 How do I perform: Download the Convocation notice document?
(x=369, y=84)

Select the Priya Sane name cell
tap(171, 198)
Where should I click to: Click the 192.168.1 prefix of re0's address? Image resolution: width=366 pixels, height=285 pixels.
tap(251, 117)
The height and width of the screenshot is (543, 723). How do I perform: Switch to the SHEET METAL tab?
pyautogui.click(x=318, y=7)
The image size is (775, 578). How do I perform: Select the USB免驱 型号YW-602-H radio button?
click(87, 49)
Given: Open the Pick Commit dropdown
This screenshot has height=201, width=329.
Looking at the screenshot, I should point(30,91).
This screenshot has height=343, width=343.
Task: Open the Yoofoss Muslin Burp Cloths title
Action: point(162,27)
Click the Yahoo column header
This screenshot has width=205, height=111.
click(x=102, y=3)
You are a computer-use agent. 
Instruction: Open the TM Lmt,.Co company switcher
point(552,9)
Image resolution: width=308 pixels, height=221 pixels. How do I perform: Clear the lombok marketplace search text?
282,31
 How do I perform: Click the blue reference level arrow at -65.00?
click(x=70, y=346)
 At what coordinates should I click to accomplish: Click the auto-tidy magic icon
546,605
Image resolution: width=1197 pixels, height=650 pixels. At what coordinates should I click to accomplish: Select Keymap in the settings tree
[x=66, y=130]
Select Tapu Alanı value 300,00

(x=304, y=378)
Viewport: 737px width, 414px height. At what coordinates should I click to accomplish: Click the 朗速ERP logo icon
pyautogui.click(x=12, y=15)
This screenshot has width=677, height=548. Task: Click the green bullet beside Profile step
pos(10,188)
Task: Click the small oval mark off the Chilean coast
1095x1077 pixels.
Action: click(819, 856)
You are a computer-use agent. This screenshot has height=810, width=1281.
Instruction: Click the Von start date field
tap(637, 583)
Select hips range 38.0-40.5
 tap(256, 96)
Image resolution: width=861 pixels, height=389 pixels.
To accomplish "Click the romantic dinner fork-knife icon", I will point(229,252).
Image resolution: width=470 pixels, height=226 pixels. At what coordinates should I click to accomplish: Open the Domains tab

_REQUIREMENTS_.
Relabel every "Image resolution" in the records above as "Screen resolution", and reproduce all the records with nothing else changed.

_RESPONSE TO THIS TASK_.
 How do I perform: Download the Convocation notice document?
(x=369, y=84)

Select the Priya Sane name cell
tap(171, 198)
Where should I click to: Click the 192.168.1 prefix of re0's address? Screen resolution: width=366 pixels, height=285 pixels.
tap(251, 117)
The height and width of the screenshot is (543, 723). How do I perform: Switch to the SHEET METAL tab?
pyautogui.click(x=318, y=7)
The image size is (775, 578). How do I perform: Select the USB免驱 型号YW-602-H radio button?
click(87, 49)
Given: Open the Pick Commit dropdown
This screenshot has height=201, width=329.
Looking at the screenshot, I should point(30,91).
This screenshot has height=343, width=343.
Task: Open the Yoofoss Muslin Burp Cloths title
Action: point(162,27)
Click the Yahoo column header
This screenshot has width=205, height=111.
click(x=102, y=3)
You are a computer-use agent. 
Instruction: Open the TM Lmt,.Co company switcher
point(552,9)
Screen resolution: width=308 pixels, height=221 pixels. How do I perform: Clear the lombok marketplace search text?
282,31
 How do I perform: Click the blue reference level arrow at -65.00?
click(x=70, y=346)
 At what coordinates should I click to accomplish: Click the auto-tidy magic icon
546,605
Screen resolution: width=1197 pixels, height=650 pixels. At what coordinates should I click to accomplish: Select Keymap in the settings tree
[x=66, y=130]
Select Tapu Alanı value 300,00

(x=304, y=378)
Viewport: 737px width, 414px height. At what coordinates should I click to accomplish: Click the 朗速ERP logo icon
pyautogui.click(x=12, y=15)
This screenshot has width=677, height=548. Task: Click the green bullet beside Profile step
pos(10,188)
Task: Click the small oval mark off the Chilean coast
1095x1077 pixels.
Action: click(819, 856)
You are a computer-use agent. This screenshot has height=810, width=1281.
Instruction: Click the Von start date field
tap(637, 583)
Select hips range 38.0-40.5
 tap(256, 96)
Screen resolution: width=861 pixels, height=389 pixels.
To accomplish "Click the romantic dinner fork-knife icon", I will point(229,252).
Screen resolution: width=470 pixels, height=226 pixels. At what coordinates should I click to accomplish: Open the Domains tab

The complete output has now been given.